GOAL OF THE EXERCISE:
The expected output is an exact copy of the lines from the one containing "You are a computer-use" to the final line below, minus any pictures.

MATERIAL SHOWN Start Marker

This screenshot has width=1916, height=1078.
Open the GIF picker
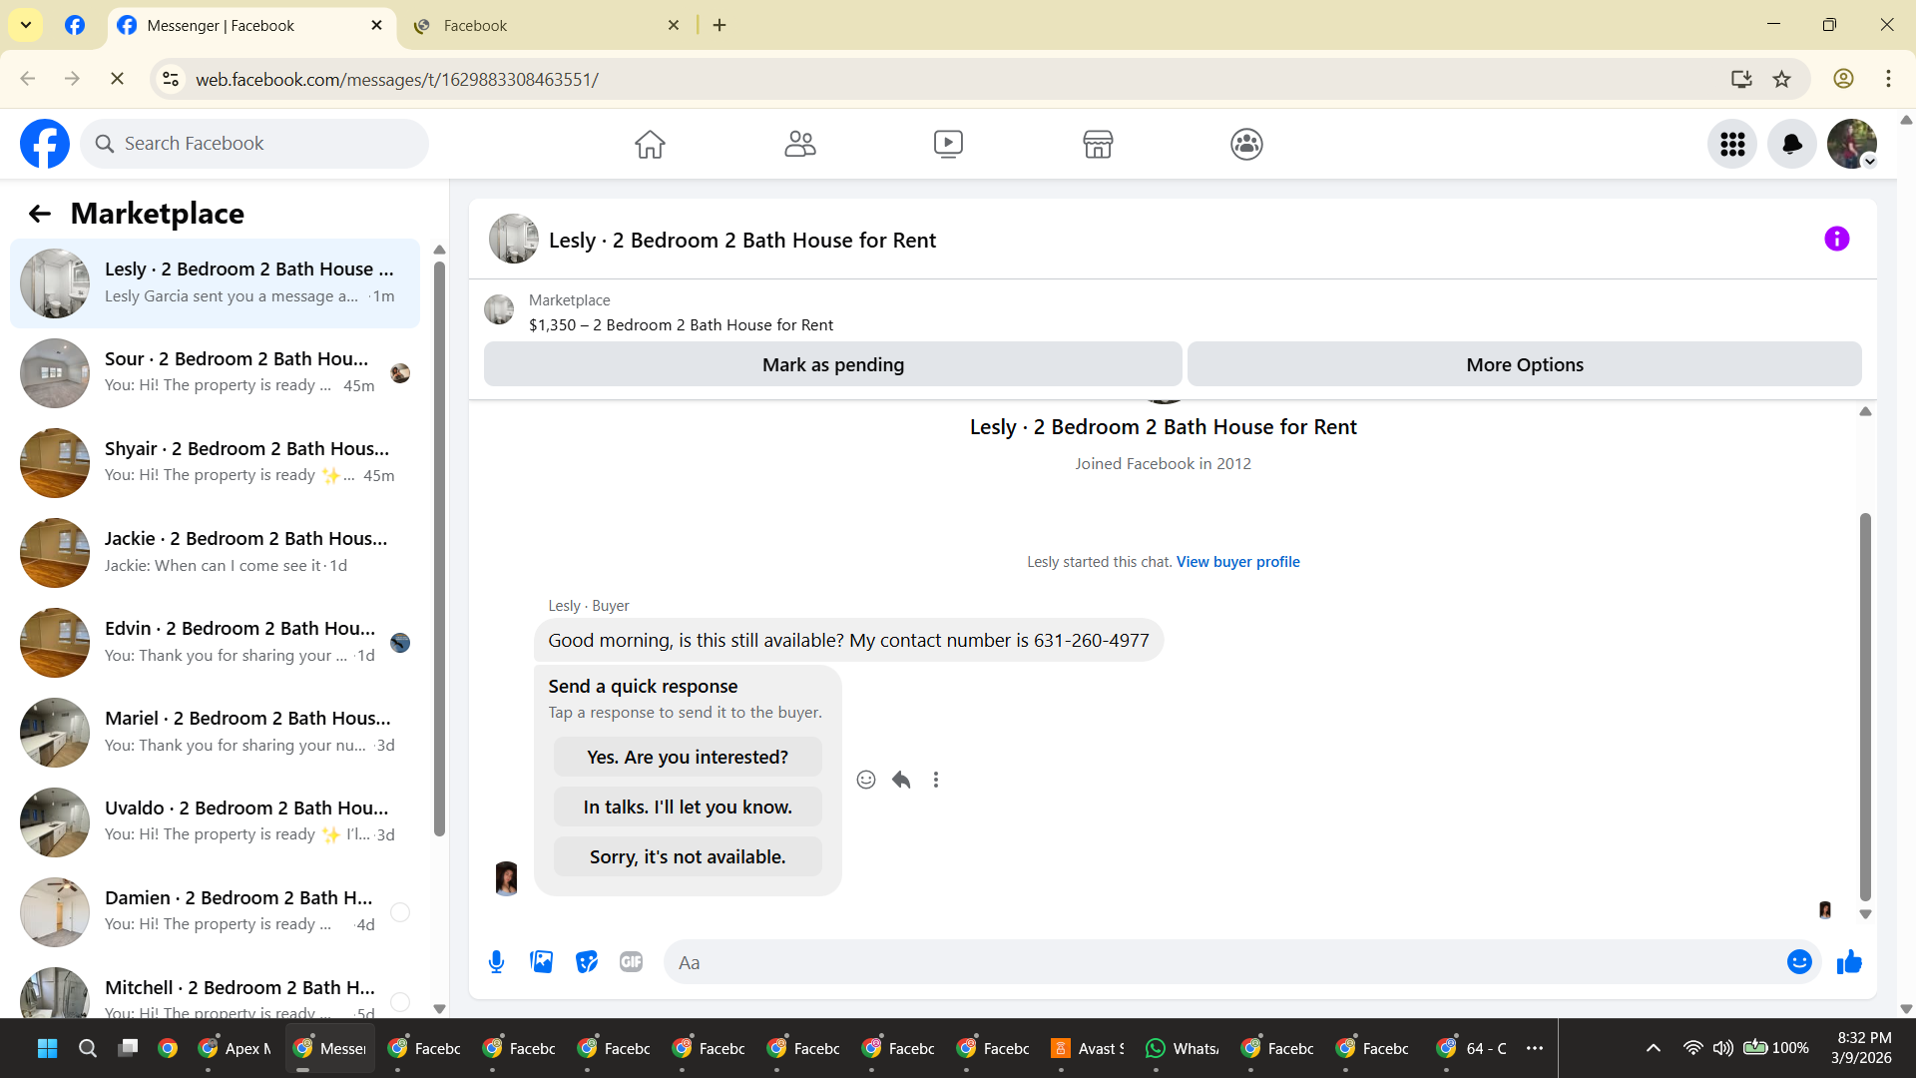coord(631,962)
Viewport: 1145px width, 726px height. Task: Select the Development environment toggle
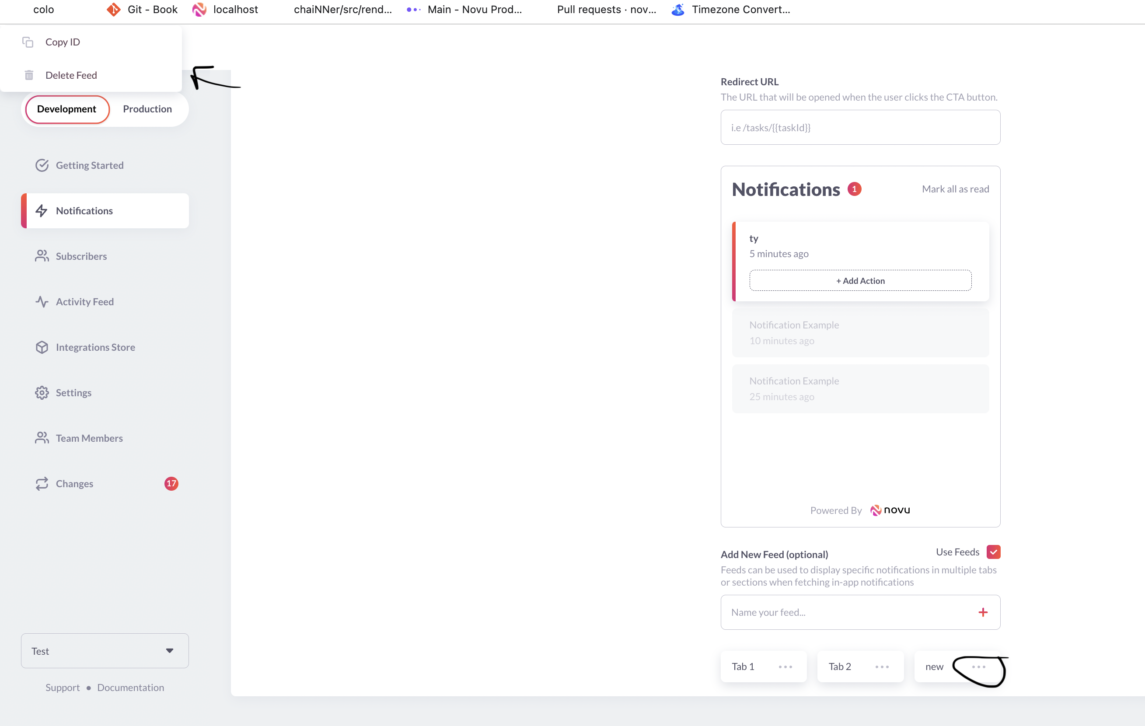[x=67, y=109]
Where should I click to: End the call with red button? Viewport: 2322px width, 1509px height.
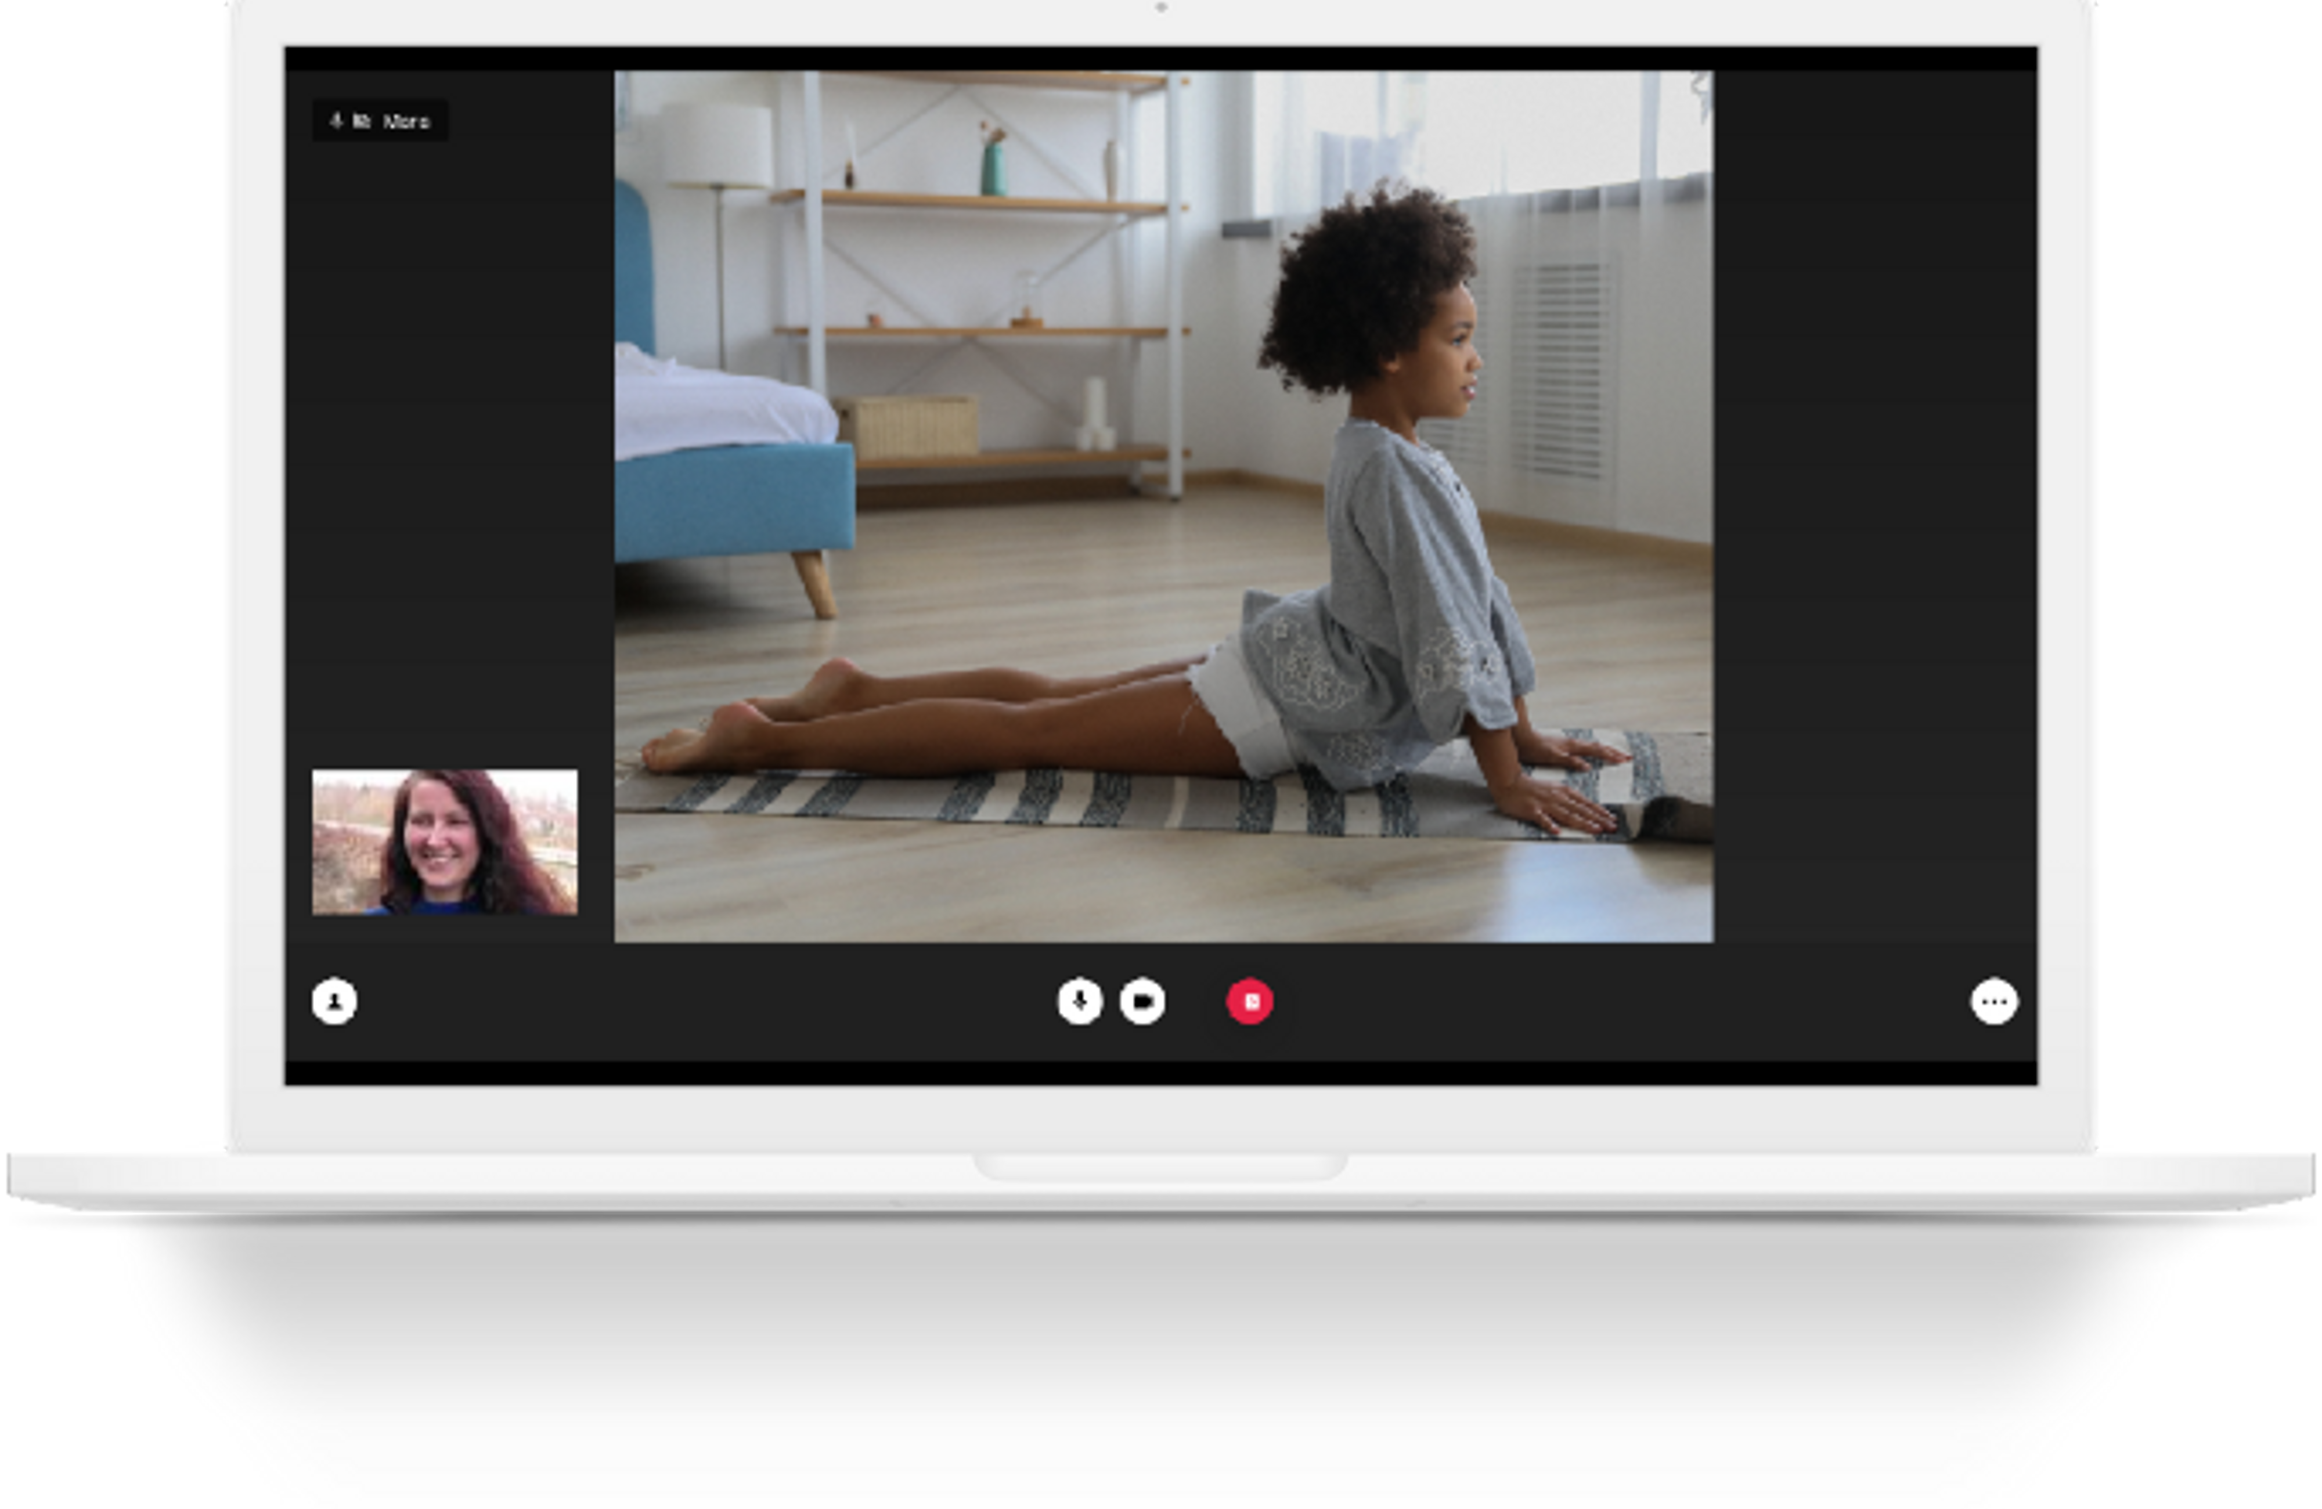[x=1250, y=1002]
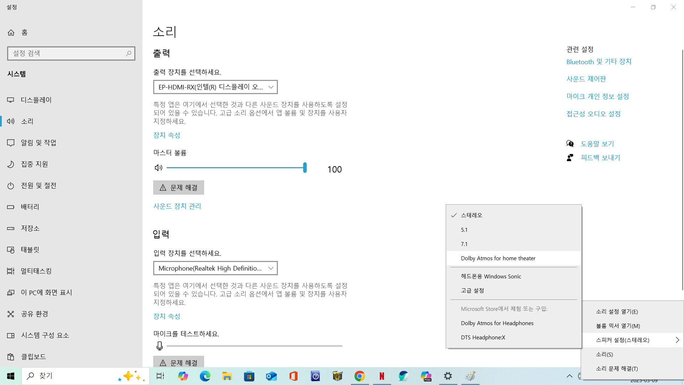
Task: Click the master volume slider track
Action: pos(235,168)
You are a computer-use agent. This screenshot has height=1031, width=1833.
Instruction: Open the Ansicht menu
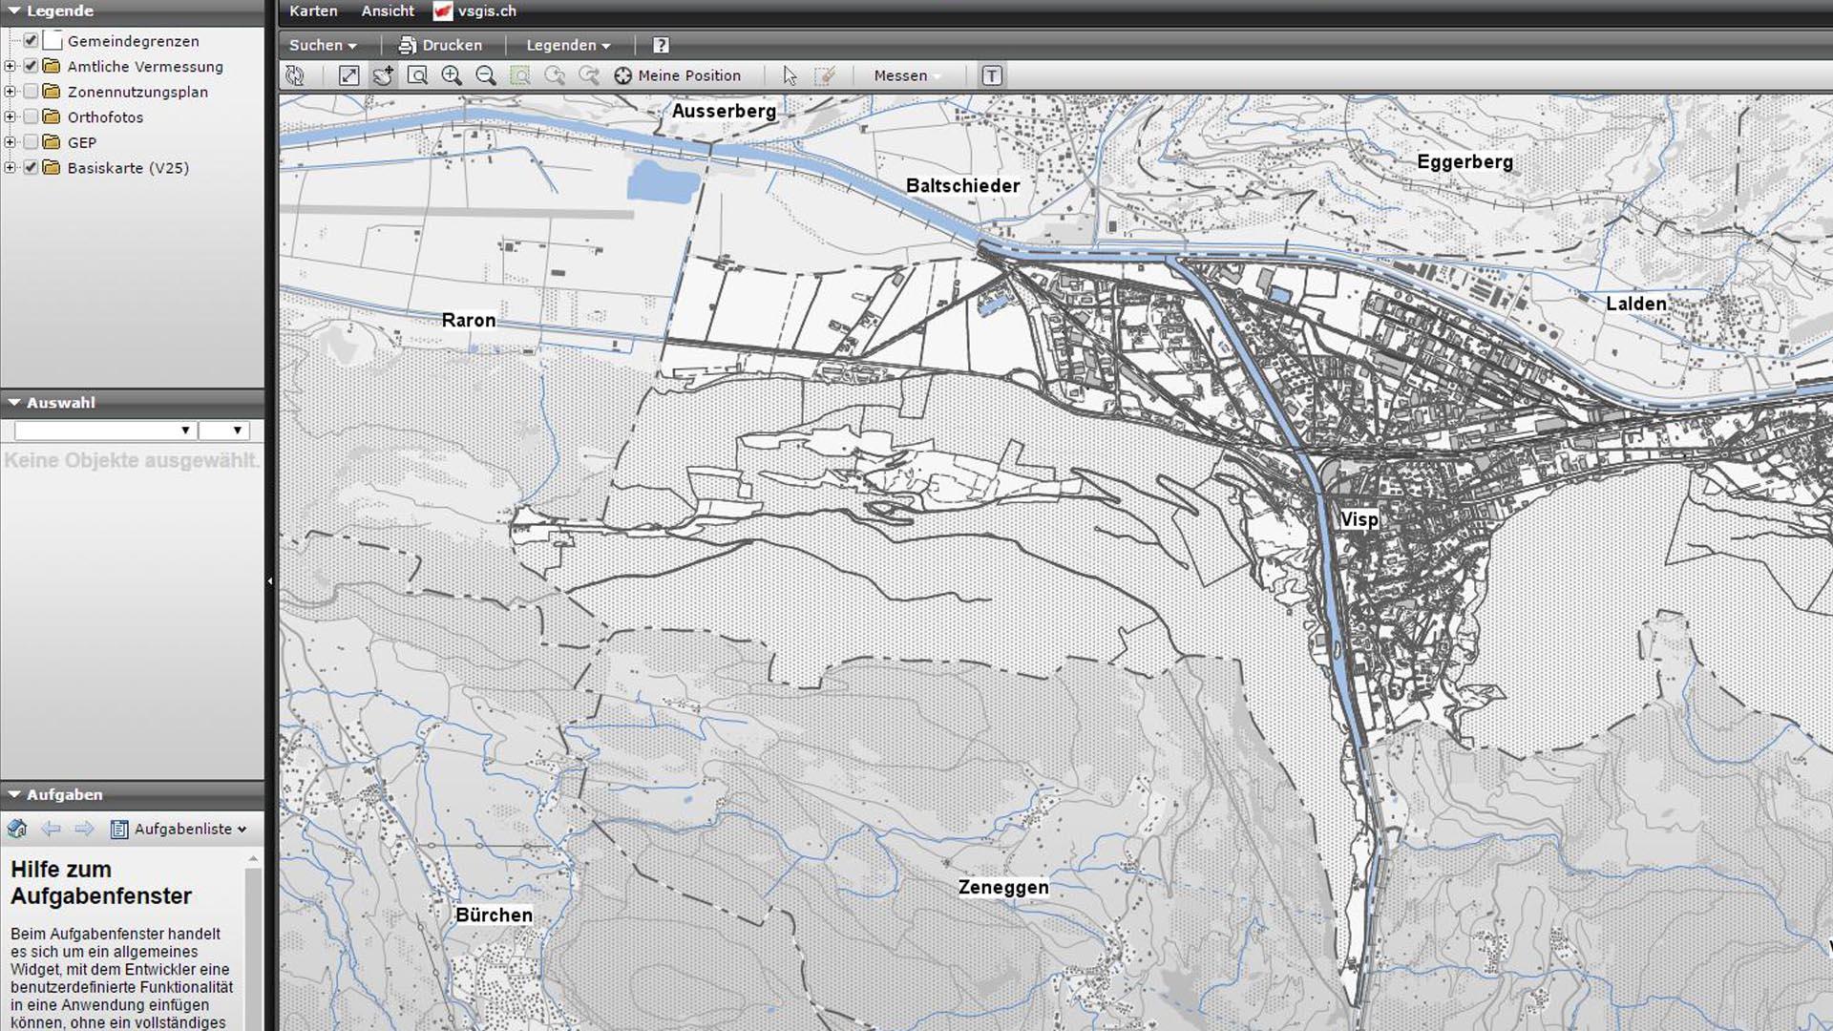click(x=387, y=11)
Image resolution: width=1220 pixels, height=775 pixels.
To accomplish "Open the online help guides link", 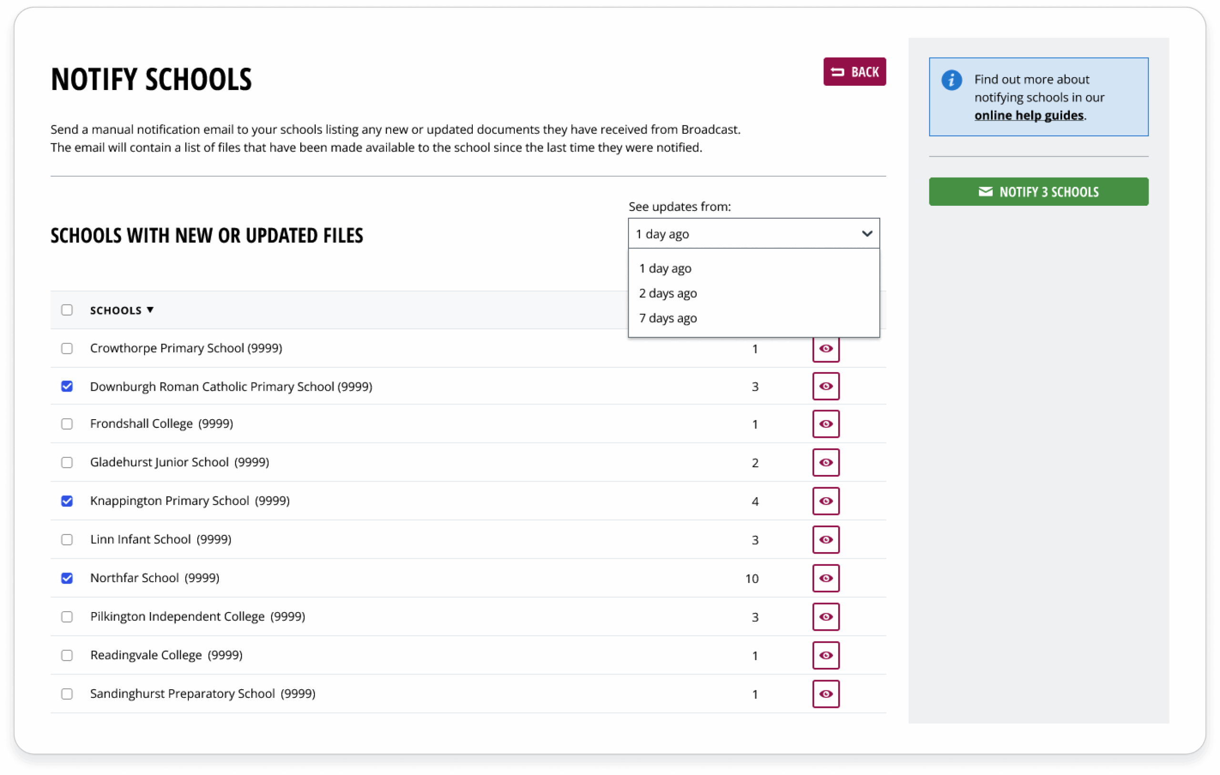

MATERIAL SHOWN End Marker

YOUR RESPONSE:
You are a computer-use agent. This screenshot has height=1031, width=1833.
Instruction: Open the Ansicht menu
click(x=387, y=11)
Image resolution: width=1220 pixels, height=775 pixels.
To accomplish "Open the online help guides link", 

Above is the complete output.